The degree of emotional rapport people feel in an encounter is mirrored by how tightly coordinated their physical movements are as the talk. This index of closeness it typically out of awareness. One person nods as the other makes a point. Or they both shift their chairs at the same moment, or one leans forward as the other moves back. This synchrony seems to facilitate the sending and receiving of moods, even when the moods are negative. In one study of physical synchrony, women who were depressed came to a laboratory with their romantic partners and discussed a problem in their relationship. The more synchrony between the partners at the nonverbal level, the worse the depressed women’s partners felt after the discussion. They had caught their girlfriend’s bad moods. So, whether people feel upbeat or down, the more physically attuned their encounter, the more similar their moods will become.
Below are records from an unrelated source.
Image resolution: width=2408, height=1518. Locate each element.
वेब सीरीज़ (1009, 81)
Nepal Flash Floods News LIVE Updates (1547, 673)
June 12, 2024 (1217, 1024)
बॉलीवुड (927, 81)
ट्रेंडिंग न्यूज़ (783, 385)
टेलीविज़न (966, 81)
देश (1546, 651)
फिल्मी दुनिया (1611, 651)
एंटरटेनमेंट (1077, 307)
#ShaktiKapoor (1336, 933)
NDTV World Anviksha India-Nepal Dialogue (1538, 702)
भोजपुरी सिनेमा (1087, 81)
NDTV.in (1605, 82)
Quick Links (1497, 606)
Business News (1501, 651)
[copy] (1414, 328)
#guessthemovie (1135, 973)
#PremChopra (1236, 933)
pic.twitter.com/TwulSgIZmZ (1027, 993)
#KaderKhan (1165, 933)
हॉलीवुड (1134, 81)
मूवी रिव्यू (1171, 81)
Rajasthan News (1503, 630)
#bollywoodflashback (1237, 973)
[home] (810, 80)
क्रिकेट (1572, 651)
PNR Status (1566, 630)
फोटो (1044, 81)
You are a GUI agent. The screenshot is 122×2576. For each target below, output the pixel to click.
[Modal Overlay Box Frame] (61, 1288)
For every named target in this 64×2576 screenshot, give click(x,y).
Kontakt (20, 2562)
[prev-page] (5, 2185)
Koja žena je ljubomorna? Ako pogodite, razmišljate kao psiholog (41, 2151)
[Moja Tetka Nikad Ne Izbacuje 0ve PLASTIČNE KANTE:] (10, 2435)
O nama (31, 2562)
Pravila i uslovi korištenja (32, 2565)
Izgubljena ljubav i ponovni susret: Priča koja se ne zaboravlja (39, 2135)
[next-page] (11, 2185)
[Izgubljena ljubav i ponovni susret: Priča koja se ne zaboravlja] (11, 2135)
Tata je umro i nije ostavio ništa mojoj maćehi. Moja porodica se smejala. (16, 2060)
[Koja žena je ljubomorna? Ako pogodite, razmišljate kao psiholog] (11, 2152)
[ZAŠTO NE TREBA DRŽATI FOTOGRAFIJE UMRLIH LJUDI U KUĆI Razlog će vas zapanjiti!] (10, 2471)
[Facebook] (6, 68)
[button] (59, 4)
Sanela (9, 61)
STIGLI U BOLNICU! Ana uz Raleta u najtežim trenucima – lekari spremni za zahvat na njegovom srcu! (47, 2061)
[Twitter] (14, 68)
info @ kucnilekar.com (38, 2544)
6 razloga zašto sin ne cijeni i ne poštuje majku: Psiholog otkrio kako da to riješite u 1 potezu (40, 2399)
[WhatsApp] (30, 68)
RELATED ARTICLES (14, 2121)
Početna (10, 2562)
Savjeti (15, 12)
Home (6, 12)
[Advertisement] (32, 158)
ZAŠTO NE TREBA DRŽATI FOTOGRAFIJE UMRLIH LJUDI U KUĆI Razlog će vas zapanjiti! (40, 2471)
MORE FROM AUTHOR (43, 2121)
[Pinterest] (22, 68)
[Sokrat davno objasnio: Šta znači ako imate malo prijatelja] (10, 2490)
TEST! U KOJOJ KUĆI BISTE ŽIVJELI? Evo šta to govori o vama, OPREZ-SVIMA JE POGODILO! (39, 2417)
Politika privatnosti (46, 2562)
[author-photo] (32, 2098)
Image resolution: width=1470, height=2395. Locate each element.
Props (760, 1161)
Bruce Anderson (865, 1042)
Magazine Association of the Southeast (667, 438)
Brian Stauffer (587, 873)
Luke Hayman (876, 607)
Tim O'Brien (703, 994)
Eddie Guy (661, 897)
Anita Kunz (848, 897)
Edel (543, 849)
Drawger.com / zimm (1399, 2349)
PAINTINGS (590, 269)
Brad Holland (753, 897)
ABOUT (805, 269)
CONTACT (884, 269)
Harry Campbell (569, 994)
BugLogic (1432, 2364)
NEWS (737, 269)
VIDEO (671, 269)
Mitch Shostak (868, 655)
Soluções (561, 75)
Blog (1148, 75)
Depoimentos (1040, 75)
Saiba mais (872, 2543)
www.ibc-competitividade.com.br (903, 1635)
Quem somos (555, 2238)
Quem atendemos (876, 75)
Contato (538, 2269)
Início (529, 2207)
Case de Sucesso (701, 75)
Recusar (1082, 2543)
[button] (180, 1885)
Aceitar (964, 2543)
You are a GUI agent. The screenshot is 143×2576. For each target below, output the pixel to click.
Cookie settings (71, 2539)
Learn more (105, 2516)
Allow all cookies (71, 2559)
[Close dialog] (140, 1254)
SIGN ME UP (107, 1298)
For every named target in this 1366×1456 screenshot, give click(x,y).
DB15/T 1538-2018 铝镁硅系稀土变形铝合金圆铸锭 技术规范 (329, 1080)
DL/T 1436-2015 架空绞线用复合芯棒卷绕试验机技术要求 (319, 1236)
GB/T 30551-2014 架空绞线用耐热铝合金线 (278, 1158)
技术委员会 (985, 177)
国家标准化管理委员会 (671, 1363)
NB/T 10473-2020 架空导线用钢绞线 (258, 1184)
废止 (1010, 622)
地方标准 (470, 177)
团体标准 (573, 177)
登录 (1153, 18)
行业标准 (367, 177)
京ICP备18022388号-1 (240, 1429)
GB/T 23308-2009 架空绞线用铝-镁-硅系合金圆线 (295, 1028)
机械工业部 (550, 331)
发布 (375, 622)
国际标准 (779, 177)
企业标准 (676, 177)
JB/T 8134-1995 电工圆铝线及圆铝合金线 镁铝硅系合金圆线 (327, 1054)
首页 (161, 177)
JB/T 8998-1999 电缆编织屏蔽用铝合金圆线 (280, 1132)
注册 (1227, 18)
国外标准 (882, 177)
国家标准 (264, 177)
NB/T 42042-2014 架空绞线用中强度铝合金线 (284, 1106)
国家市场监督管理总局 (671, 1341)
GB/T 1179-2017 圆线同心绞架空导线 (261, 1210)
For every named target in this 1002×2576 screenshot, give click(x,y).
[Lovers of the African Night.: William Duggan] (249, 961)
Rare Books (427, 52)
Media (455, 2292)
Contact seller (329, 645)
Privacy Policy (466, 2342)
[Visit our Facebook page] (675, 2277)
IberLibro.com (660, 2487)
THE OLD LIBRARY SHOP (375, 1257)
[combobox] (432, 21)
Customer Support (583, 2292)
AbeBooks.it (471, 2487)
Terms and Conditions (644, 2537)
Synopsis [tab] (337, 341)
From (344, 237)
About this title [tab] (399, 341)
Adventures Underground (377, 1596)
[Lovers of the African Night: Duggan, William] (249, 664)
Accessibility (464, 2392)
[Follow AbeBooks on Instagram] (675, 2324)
Psychologists Hatch and Gardner have identified the following four separate abilities as components of interpersonal intelligence:

*Organizing groups—the essential skill of the leader, this involves initiating and coordinating the efforts of a network of people. This is the talent seen in theater directors or producers, in military officers, and in effective heads of organizations and units of all kinds. On the playground, this is the child who takes the lead in deciding what everyone will play, or becomes team captain.

*Negotiating solutions—the talent of the mediator, presenting conflicts or resolving those that flare up. People who have this ability excel in deal-making, in arbitrating or mediating disputes; they might have a career in diplomacy, in arbitration or law, or as middlemen of managers of takeovers. These are the kids who settle arguments on the playing field.

*Personnel connection—the talent of empathy and connecting. This makes it easy to enter into an encounter or to recognize and respond fittingly to people’s feelings and concerns—the art of relationship. Such people make good “team players,” dependable spouses, good friends or business partners; in the business world they do well as salespeople or managers, or can be excellent teachers. Children get along well with virtually everyone else, easily enter into playing with them, and are happy doing so. These children tend to be best art reading emotions from facial expression and are most liked by their classmates.

*Social analysis—being able to detect and have insights about people’s feelings, motives, and concerns. This knowledge of how others feel can lead to an easy intimacy or sense of rapport. At its best, this ability makes one a competent therapist or counselor—or if combined with some literary talent, a gifted novelist or dramatist.